2. Pair the star images you choose with the RA (x) and Dec (y) position of the same stars. Be careful.
3. Calculate all possible pairs of differences in x's and y's and RA's and Dec's (three stars gives you 3 pairs, 4 gives you 6, 5 gives you 10, etc.). Do the RA in seconds and the Dec in arcseconds and the x's and y's in pixels. You may do your own labeling for the stars. Try to get some spread in x and in y. The more pairs you have the more accurate your result will be.
4. Remember that the distance between any two points with coordinates (x,y) and (x',y') is

distance in pixels =  SQRT ((x-x')² + (y-y')² )

When you have calculated all the differences in x and y convert them to distances in pixels for each pair.

5. The distance RA and Dec is more complicated. That is because RA is a) measured in seconds not arcseconds and b) depends on where you are on the celestial globe between the equator and the pole. At the equator 1 second in RA equals 15 arcseconds (360° / 24hours). At the pole all 24 hours of RA are in one point so the conversion is nonsense. In between it goes as the cosine of the latitude. At Dec +10° for lambda Ori the conversion between seconds and arcsecond is 15 x cos(10°) = 15 x .9848. So, before finding the distances in the sky, convert seconds RA into arcsecond by multiplying all of them by 15 x .9848.
6. Now find the distance between each pair in arcseconds as above

distance in arcseconds = SQRT ((RA-RA')² + (Dec-Dec')² )

7. Divide the distances in arcseconds differences by the differences in pixels
8. Check to see if they are close to the same number. If not, check your measurements and your star identifications.
9. Average the ratios

How accurate do you think your measurement is? If you know how to do a standard deviation calculation or have one on your spreadsheet, do it and quote it as your accuracy.

Remember the arcseconds/pixel number! You will need it for later exercises!

The CCD camera on the UGA telescope is an Apogee U6. It is 1014 x1024 pixels with each pixel 24 microns (2.4 x10^-5 m). How large is the field of view of the CCD in arcseconds?

The scale of a telescope in arcsec/mm is related to the focal length of the telescope by

scale (arcsec/mm) = 206265/focal length (in mm)

You have the scale, so what is the focal length of the UGA telescope? Be careful of the units. The focal length is the distance from the mirror to where the telescope comes to a focus. Is your answer reasonable? (You should always try to answer that question.)

You can also use the formula above to find out how large the image of an object will be on the CCD. For example, how much of the CCD will Jupiter cover?

size of an image = angular size in arcseconds x focal length/206265

The f ratio of a telescope is found by:

f ratio = focal length/aperture

The aperture is 0.6m. F ratio is often quoted for cameras as well as telescope as f/? , where ? is usually a number 1 -20. What is the f ratio of the UGA telescope?

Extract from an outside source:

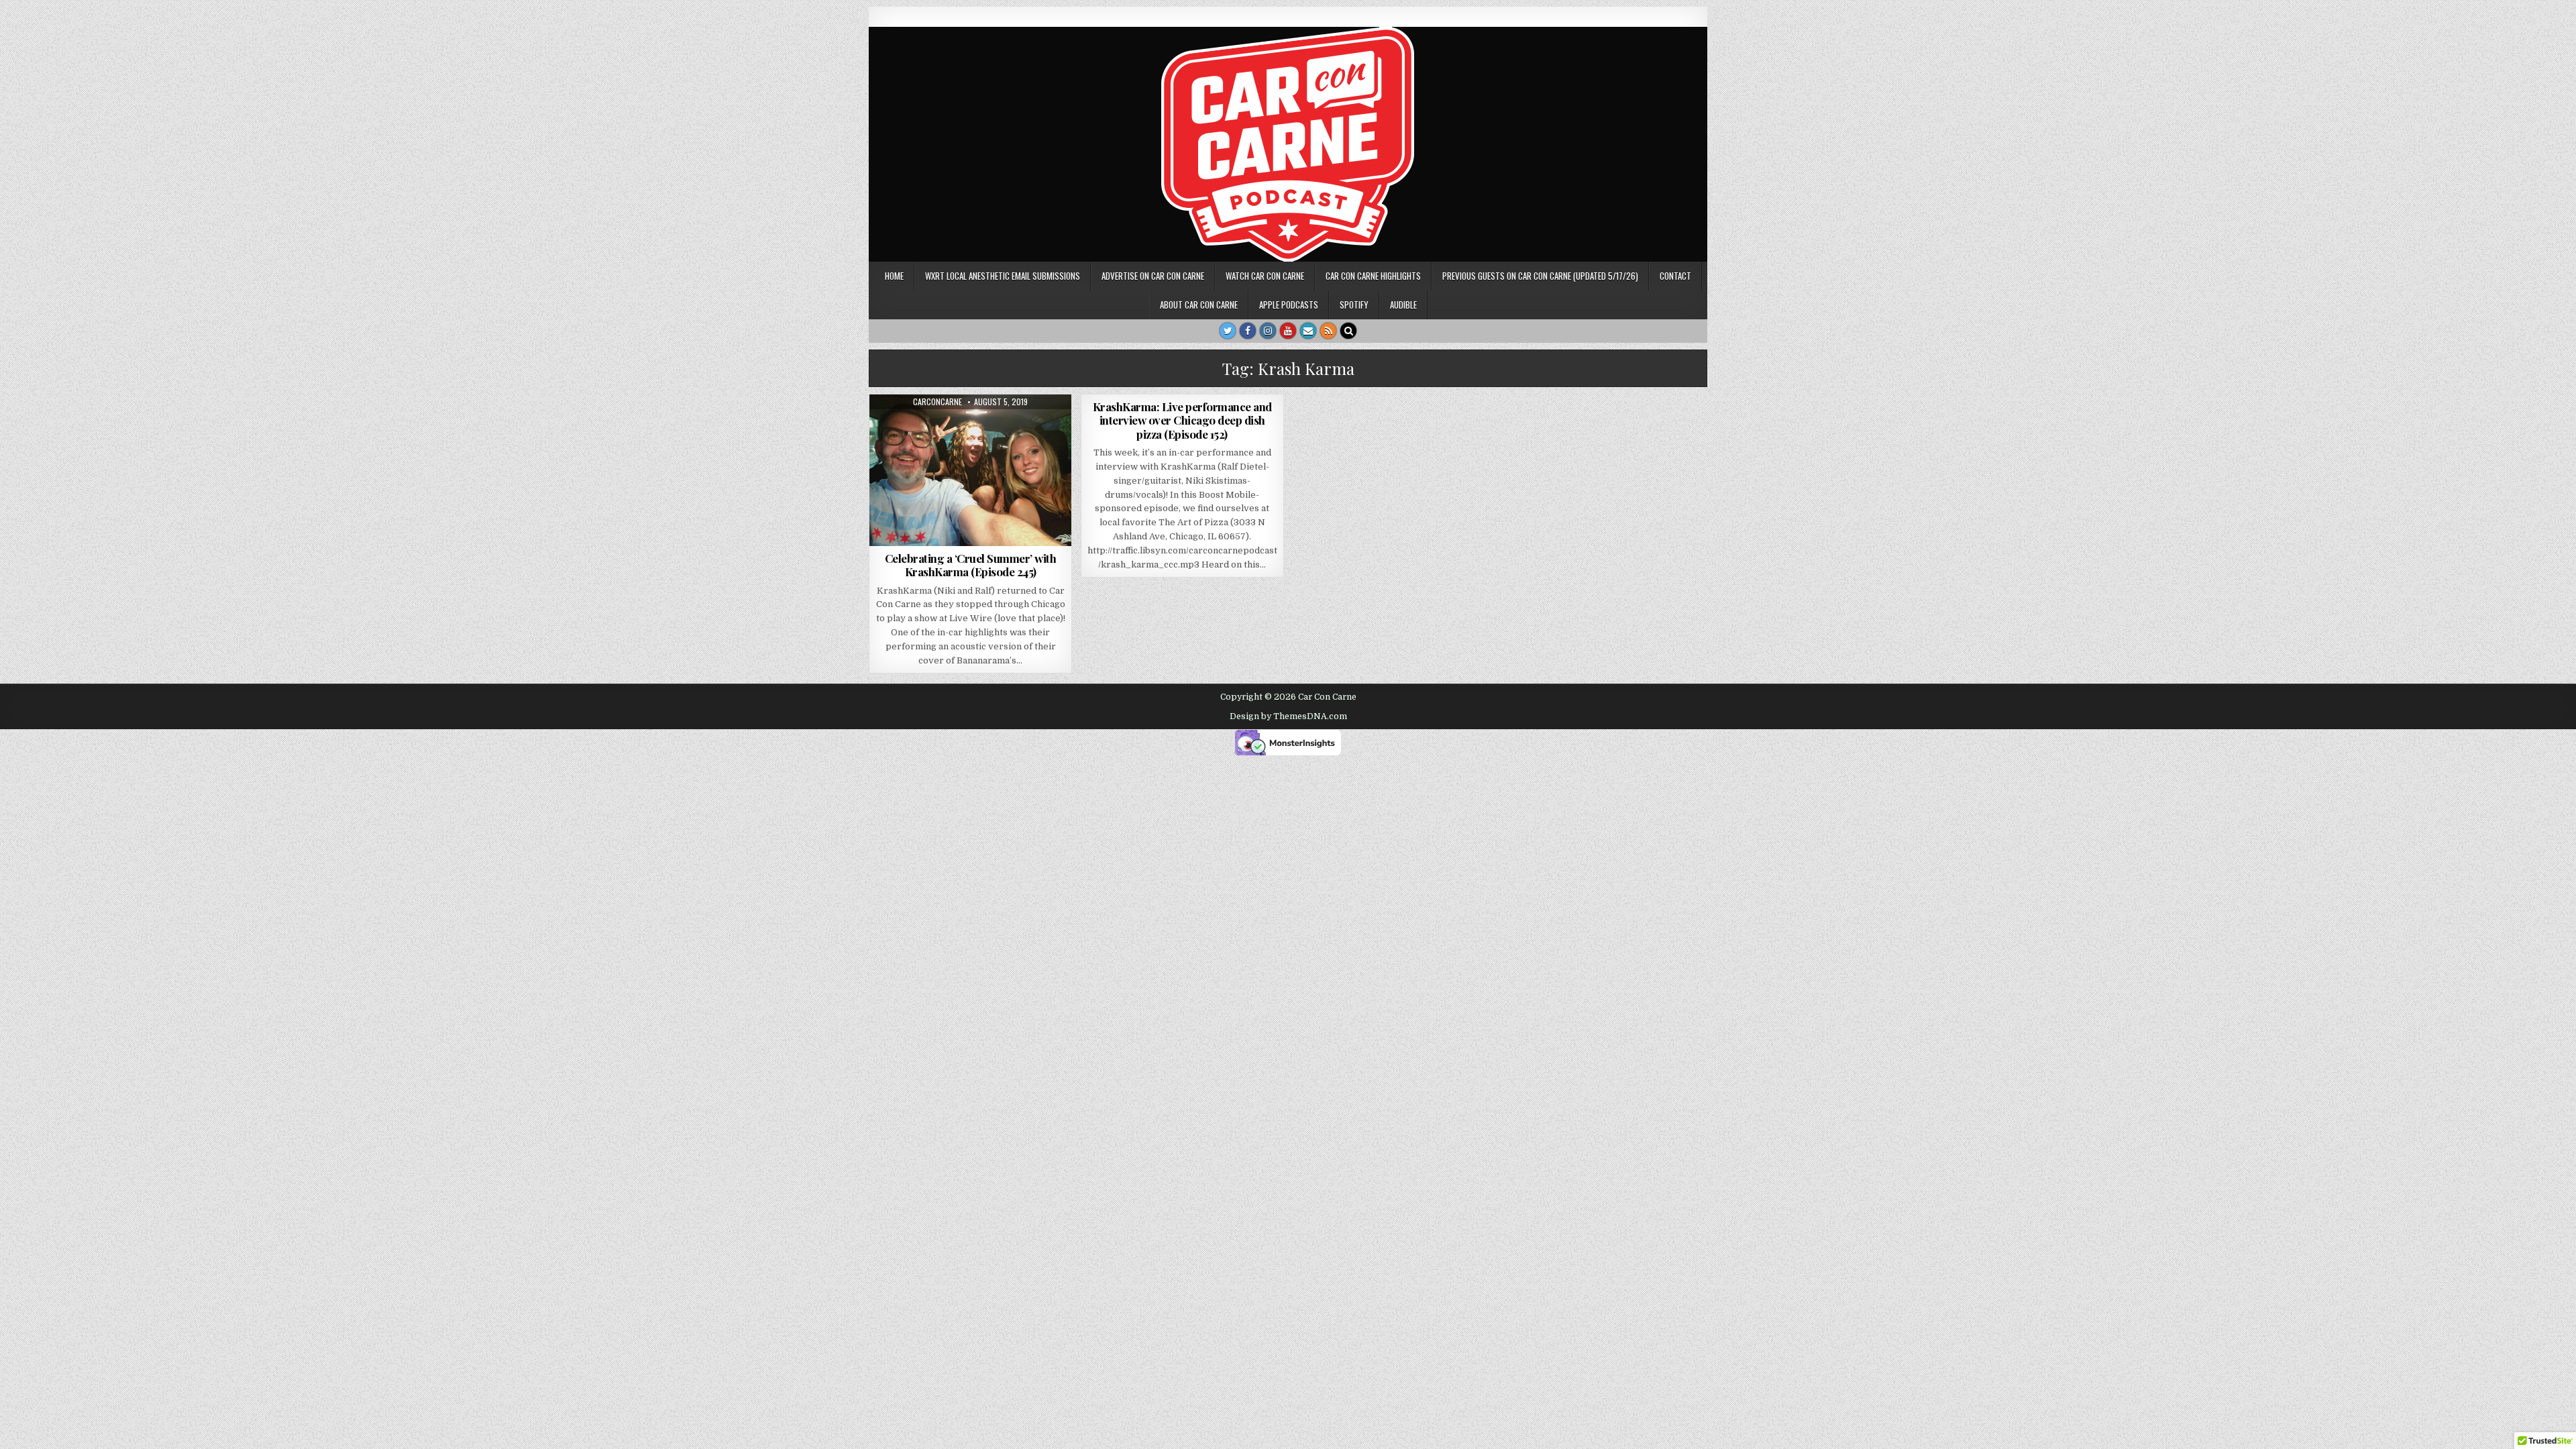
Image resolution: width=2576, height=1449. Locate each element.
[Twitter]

Lambda Orionis and the stars next to it to the west are members of the same star association. (The stars to the north are not necessarily part of the group.) That is they are in the same region of space not just in the same direction. Therefore they are approximately at the same distance from the Earth (about 1000 light years). If we assume this, then we can calculate their approximate distance from each other.

The small angle equation states

q = 206265 x d/D

Where d is the distance between the stars, D is the distance to the group of stars and q is the angular distance between the stars. Pick a pair of stars and find out how far they are apart.

Write Up

As you describe your work, show the data you used (in tabular form if it is convenient.) If you use a spreadsheet to do calculations be sure to label everything and indicate what formulas you used.

Be sure to answer every one of the questions posed in the above section (with enough information to know which questions you are answering.)